Di masyarakat Gabus ada kepercayaan terkait dengan pasar yang akhirnya menjadi adat istiadat setempat, ada mitos bagi pasangan yang baru menikah akan melakukan acara keliling pasar sebanyak tiga kali, dan jika tidak dilakukan yang bersangkutan akan menjadi gila, dan hal ini masih dilakukan sebagian besar masyarakat Gabus, selain aspek mitos ada aspek logika sebagai pemberitahuan kepada publik tentang pasangan yang baru menikah itu, karena pasar salah satu area publik masyarakat Gabus.
Ya, saya ingat betul masa-masa itu, apapun permainan anak mayoritas kami lakukan didalam komplek pasar itu, dari olan-olan (sejenis permainan kelereng), jirak (sejenis permainan karet) gobak sodor, laker, gangsingan, slentik-an atom, kasti, bahkan main sepak bola (mungkin sekarang orang menyebutnya futsal) dan masih banyak lagi permainan teman-teman perempuan seperti seprento, dakon dan bekel yang tentunya siapapun pernah main di pasar Gabus akan mengingatnya.

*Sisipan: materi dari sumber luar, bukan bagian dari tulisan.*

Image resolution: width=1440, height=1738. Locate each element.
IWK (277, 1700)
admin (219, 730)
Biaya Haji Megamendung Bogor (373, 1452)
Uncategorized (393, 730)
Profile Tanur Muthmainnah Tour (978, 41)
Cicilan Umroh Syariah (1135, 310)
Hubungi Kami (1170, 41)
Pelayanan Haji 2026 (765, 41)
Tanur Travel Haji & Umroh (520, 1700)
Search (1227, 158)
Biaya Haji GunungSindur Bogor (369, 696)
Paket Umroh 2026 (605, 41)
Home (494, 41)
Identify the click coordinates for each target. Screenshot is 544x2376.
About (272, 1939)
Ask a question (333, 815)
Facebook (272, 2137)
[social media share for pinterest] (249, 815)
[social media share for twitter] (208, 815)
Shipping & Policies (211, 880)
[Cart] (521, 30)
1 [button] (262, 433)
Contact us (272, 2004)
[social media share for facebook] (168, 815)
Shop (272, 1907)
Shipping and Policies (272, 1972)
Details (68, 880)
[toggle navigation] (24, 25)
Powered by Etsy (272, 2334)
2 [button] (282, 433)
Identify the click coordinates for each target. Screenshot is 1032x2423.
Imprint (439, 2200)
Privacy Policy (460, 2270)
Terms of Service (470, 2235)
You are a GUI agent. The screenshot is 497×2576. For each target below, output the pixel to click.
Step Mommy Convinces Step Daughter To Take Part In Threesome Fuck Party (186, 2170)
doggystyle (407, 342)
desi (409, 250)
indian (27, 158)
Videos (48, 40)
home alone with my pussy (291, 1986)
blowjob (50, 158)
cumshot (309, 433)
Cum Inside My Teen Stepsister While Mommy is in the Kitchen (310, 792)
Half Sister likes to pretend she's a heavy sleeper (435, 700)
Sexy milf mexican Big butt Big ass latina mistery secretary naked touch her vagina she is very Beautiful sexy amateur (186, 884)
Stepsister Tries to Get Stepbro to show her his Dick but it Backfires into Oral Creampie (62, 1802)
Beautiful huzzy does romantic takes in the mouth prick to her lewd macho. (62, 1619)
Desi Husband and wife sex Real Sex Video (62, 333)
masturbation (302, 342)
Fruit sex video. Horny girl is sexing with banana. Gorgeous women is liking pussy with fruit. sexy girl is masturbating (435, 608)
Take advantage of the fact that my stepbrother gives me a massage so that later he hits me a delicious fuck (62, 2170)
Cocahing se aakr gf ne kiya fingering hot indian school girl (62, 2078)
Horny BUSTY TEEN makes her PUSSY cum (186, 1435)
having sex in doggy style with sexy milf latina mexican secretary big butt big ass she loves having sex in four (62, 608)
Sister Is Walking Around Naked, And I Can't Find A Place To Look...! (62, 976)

Selain sebagai arena bermain masa kecil di masa saya, pasar itu juga menjadi Ruang Publik masyarakat Gabus, mulai dari sebagai tempat pemilihan kepala desa dan pemilu sampai acara tradisional dan arena tempat kesenian, setiap acara sedekah bumi secara rutin ada acara kesenian tradisi seperti wayang kulit, ketoprak, barongan dll. Yang sebelumnya biasanya pada siangnya sebelum wayangan ada bancakan kenduren sedekahan bersama berebutan nasi tumpeng dan betapa berharganya sebutir telur...
Heeemmmm... teringat jelas keriuhan dan kebersamaan kala itu, dan wayangpun mulai dimainkan sampai malam, anak-anak seusiaku dulu biasa keluyuran sampai malam, main pek-to (petak umpet) dan nimbrung nombok lotre mondok (dapatnya telur) bahkan dadu kumpul orang dewasa, pokoknya suasananya menyenangkan dan meriah.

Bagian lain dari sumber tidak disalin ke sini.